- Other name: Islamic State – Misr Province
- Dates active: 2015 – present
- Active regions: Mainland Egypt
- Ideology: Islamic Statism
- Size: Unknown
- Part of: Islamic State

= Islamic State – Egypt Province =

Branch of the Islamic State

The Islamic State – Egypt Province (الدولة الإسلامية – ولاية مصر) is one of the two Islamic State (IS) branches in Egypt, the other being Islamic State – Sinai Province. It is located in mainland (African) Egypt, while the Sinai Province operates in the Sinai Peninsula.

== Background ==

Since 2013, violence in mainland Egypt has escalated and developed into a low-level Islamist insurgency against the Egyptian government.

==Attacks==
On 20 August 2015, the Islamic State claimed responsibility for the bombings in Cairo and Giza, injuring thirty people.

On 11 December 2016, a suicide bomber killed 29 people and injured 47 others at St. Peter and St. Paul's Church, a chapel next to Saint Mark's Coptic Orthodox Cathedral, seat of the Coptic Orthodox Pope, in Cairo's Abbasia district. IS claimed responsibility for the attack.

On 29 February 2017, the group released a propaganda video that targets Coptic Christians.

On 29 December 2017, in Helwan, Egypt, a gunman opened fire at the Coptic Orthodox Church of Saint Menas and a nearby shop owned by a Coptic man, killing ten citizens and a police officer and injuring around ten people. The gunman was wounded by police and arrested. Investigators said he had carried out several attacks in the last year. Later, Amaq News Agency attributed it to the Islamic State group.

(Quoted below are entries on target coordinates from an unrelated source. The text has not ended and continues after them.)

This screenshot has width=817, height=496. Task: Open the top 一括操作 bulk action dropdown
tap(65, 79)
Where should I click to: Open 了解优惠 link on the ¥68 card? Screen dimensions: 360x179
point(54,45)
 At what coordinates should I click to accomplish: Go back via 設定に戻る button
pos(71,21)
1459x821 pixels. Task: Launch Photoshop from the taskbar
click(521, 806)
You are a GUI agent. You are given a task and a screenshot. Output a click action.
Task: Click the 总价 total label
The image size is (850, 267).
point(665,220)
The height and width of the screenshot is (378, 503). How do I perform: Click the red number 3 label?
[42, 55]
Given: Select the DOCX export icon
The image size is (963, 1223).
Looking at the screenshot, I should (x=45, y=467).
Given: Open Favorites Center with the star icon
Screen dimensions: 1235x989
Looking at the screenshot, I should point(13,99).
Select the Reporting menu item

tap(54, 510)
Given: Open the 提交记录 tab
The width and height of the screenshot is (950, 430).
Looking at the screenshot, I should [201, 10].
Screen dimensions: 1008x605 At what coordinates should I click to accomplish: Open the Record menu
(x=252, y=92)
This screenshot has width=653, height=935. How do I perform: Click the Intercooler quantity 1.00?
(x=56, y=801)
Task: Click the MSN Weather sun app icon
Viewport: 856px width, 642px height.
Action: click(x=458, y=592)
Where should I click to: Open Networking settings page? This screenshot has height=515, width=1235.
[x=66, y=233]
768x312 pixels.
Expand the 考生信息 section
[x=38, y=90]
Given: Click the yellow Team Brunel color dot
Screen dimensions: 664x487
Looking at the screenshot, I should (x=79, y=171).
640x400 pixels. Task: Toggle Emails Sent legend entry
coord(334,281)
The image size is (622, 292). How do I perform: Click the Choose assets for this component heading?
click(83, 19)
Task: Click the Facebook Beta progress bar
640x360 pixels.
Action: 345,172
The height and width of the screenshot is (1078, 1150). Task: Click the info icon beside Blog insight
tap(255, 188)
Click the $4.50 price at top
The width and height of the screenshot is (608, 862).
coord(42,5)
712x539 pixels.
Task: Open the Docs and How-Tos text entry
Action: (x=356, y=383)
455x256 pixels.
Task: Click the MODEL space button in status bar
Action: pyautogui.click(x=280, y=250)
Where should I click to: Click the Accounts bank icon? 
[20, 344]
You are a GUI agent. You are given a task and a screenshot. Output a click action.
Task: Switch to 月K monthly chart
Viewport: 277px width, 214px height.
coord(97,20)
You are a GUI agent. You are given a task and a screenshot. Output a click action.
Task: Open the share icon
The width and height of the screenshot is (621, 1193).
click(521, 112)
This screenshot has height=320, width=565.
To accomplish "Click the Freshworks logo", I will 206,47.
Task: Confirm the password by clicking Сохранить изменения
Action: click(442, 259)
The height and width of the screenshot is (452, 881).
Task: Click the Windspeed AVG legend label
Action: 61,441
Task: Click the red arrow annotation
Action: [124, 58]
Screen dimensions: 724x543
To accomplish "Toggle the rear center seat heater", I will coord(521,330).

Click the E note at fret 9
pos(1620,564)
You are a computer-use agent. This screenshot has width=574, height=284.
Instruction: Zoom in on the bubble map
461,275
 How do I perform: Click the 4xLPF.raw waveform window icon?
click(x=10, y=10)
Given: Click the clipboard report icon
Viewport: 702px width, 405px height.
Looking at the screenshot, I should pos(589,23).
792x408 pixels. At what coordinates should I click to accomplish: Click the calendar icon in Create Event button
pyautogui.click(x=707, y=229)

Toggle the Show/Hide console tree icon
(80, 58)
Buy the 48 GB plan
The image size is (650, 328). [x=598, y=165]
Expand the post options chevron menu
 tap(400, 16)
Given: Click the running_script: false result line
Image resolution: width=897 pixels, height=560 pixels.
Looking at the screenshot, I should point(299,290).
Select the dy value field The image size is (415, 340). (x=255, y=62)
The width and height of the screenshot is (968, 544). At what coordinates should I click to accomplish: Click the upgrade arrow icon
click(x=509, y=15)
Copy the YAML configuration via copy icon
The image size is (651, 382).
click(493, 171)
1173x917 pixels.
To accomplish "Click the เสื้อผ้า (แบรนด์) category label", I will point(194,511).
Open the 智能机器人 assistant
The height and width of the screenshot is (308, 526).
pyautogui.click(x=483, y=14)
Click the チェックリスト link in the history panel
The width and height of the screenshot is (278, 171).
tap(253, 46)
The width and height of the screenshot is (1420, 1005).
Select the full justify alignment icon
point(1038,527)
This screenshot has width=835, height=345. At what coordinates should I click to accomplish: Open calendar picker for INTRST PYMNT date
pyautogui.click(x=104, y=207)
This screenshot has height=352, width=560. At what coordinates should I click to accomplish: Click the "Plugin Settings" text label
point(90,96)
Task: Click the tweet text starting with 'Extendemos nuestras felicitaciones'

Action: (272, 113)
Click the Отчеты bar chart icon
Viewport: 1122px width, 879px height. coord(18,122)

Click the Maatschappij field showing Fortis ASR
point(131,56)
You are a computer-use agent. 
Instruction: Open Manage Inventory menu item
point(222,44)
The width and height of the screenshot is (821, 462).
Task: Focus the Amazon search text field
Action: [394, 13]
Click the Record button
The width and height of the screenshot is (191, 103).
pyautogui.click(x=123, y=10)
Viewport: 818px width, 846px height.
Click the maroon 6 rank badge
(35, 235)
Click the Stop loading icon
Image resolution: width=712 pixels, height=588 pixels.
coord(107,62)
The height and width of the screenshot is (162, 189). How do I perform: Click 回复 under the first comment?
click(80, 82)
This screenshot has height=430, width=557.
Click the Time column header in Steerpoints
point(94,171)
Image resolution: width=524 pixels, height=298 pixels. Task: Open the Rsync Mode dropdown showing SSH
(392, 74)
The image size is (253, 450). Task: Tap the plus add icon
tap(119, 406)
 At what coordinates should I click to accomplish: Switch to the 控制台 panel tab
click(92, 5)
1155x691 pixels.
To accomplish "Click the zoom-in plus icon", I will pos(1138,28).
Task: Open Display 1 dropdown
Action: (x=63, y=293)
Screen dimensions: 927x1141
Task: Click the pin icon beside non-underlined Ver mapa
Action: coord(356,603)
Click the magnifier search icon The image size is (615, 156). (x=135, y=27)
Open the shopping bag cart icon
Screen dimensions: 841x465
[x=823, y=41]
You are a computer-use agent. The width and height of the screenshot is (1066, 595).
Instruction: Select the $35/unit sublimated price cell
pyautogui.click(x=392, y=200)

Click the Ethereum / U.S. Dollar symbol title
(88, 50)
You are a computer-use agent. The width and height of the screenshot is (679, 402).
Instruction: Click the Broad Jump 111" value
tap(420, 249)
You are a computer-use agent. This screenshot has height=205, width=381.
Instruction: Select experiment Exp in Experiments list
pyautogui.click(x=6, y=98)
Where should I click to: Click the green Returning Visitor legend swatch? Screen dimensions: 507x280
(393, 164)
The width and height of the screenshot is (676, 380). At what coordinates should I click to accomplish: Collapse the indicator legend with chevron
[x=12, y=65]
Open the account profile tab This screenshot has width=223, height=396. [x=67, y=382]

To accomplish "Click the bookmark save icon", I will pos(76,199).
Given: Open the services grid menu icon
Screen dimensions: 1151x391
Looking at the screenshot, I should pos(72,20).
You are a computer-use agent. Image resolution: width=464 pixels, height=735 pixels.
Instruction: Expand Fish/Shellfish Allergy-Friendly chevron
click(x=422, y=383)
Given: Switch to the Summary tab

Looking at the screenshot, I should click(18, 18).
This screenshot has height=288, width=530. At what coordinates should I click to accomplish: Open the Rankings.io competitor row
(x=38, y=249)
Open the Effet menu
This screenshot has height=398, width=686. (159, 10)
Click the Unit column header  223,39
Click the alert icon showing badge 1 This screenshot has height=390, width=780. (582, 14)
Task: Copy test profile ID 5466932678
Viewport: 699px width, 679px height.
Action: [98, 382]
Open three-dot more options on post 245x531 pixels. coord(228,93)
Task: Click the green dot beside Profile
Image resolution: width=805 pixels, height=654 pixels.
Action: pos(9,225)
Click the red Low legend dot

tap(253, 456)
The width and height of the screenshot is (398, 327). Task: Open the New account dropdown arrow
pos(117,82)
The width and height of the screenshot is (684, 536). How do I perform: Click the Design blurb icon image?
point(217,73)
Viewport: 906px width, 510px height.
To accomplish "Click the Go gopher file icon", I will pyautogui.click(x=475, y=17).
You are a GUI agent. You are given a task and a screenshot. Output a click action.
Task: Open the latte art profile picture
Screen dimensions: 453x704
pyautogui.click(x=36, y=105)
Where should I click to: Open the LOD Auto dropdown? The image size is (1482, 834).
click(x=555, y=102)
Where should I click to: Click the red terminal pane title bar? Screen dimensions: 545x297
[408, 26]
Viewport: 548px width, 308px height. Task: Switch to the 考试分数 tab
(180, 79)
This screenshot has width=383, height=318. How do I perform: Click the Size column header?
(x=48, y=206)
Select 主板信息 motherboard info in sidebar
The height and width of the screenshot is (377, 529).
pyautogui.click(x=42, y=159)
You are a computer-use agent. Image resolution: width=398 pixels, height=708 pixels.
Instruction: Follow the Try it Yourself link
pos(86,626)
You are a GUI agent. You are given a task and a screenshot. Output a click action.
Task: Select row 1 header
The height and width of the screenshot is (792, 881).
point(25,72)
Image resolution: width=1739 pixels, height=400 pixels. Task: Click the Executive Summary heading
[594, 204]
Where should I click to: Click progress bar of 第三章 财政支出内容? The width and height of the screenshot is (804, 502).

On 2 November 2018, three buses left Monastery of Saint Samuel the Confessor carrying Coptic Christians on their way to Minya. The buses were ambushed by IS fighters around Minya. During the ambush, the first two buses managed to escape with 12 injured passengers, however the third bus was unable to escape the ambush and was forced to come to a stop. Seven civilians on board the bus were killed.